On Thu, 07 Jan 2010 17:47:13 -0500, Mitchell L Model wrote:
> Next I call dofile() on a slightly more complex file, in which one
> function calls another function defined earlier in the same file.
>
> ################################
> def fn1(val):
> return sum(range(val))
>
> def fn2(arg):
> return fn1(arg)
>
> result = fn2(5)
> ################################
>
> This produces a surprise:
>
> NameError: global name 'fn1' is not defined
>
> [1] How is it that fn2 can be called from the top-level of the script
> but fn1 cannot be called from fn2?
This might help you to see what's going on. Define your own cut-down
version of the global namespace, and a local namespace, and a string to
execute:
myglobals = {'__builtins__': None, 'globals': globals, 'locals': locals,
'print': print}
mylocals = {'result': None}
s = """def f():
print("Globals inside f:", globals())
print("Locals inside f:", locals())
print("Globals at the top level:", globals())
print("Locals at the top level:", locals())
f()
"""
exec(s, myglobals, mylocals)
And this is what you should see:
Globals at the top level: {'__builtins__': None, 'print': <built-in
function print>, 'globals': <built-in function globals>, 'locals': <built-
in function locals>}
Locals at the top level: {'result': None, 'f': <function f at 0xb7ddeeac>}
Globals inside f: {'__builtins__': None, 'print': <built-in function
print>, 'globals': <built-in function globals>, 'locals': <built-in
function locals>}
Locals inside f: {}
Does that clarify what's going on?

Information:
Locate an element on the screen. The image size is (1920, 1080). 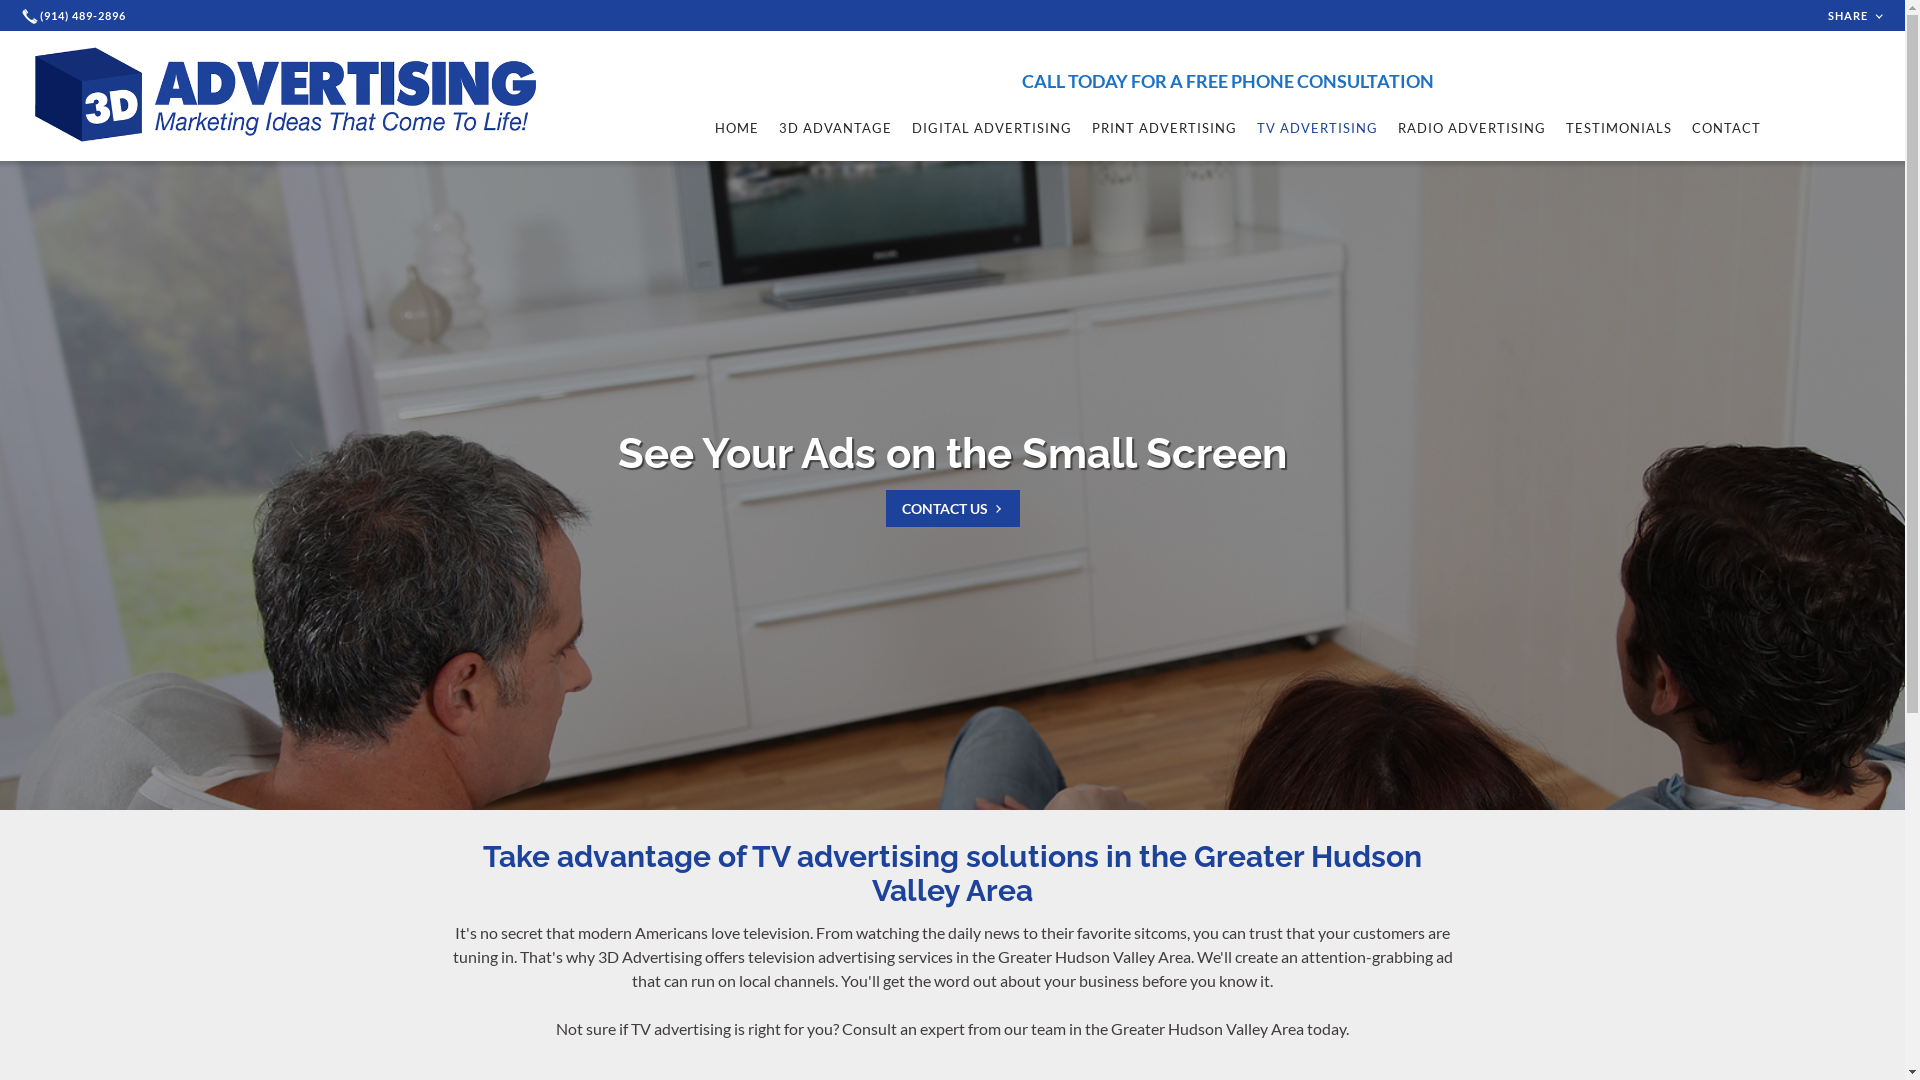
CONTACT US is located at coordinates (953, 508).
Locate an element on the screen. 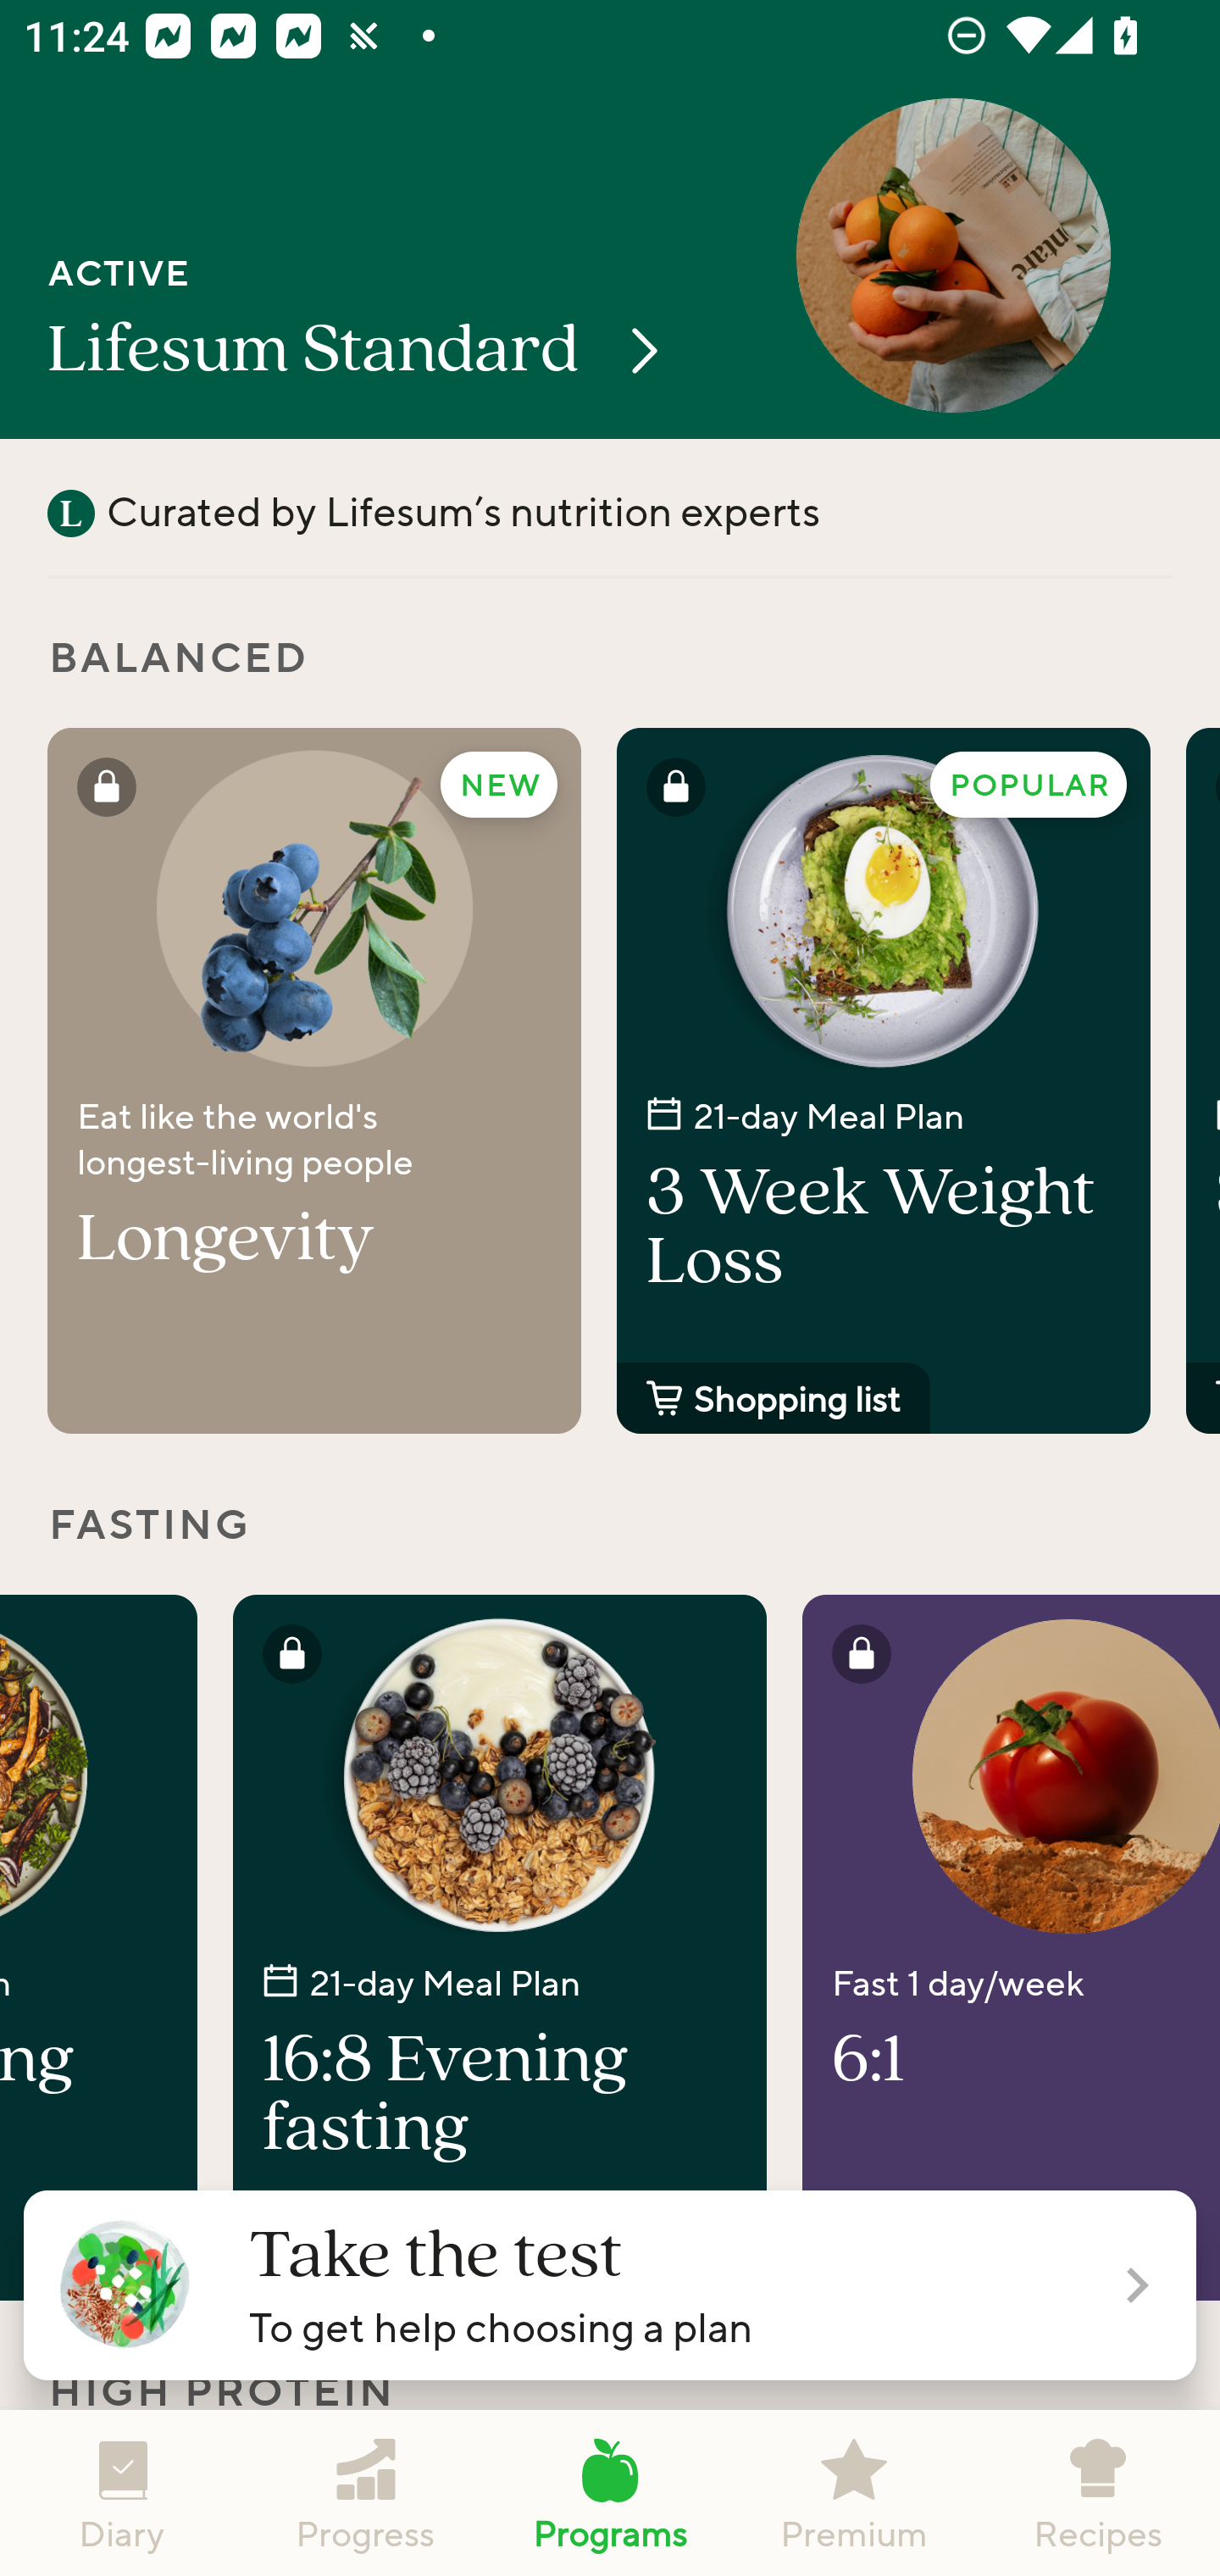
...
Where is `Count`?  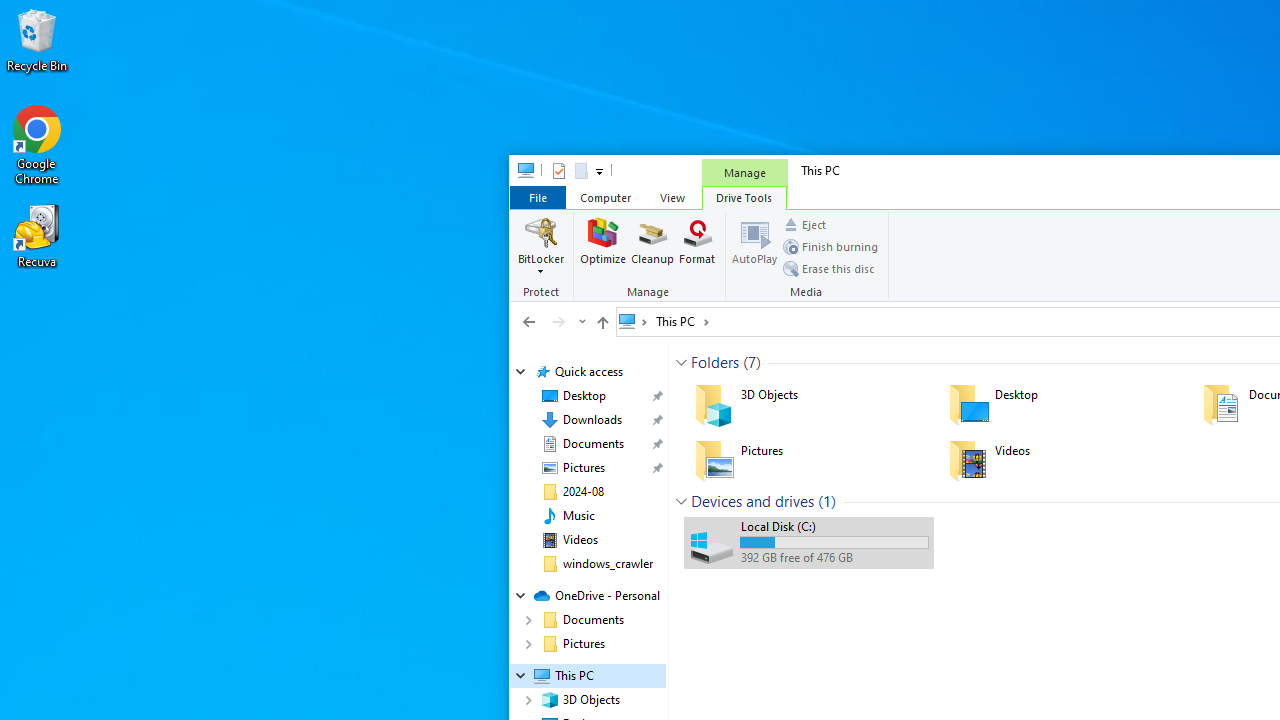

Task list:
• a. Translate into Spanish this sentence from the post on exec() namespaces: "This might help you to see what's going on."
• b. Write a continuation of the post on exec() namespaces, picking up after its final sentence.

Answers to each task:
• a. Esto podría ayudarte a ver lo que está pasando.

• b.
> [2] Is this correct behavior or is there something wrong with Python
> here?
This certainly surprised me too. I don't know if it is correct or not,
but it goes back to at least Python 2.5.
> [3] How should I write a file to be exec'd that defines several
> functions that call each other, as in the trivial fn1-fn2 example above?
My preference would be to say, don't use exec, just import the module.
Put responsibility on the user to ensure that they set a global "result",
and then just do this:
mod = __import__('user_supplied_file_name')
result = mod.result
But if that's unworkable for you, then try simulating the namespace setup
at the top level of a module. The thing to remember is that in the top
level of a module:
>>> globals() is locals()
True
so let's simulate that:
myglobals = {'result': None} # You probably also want __builtins__
s = """def f():
return g() + 1
def g():
return 2
result = f()
"""
exec(s, myglobals, myglobals)
myglobals['result']
This works for me.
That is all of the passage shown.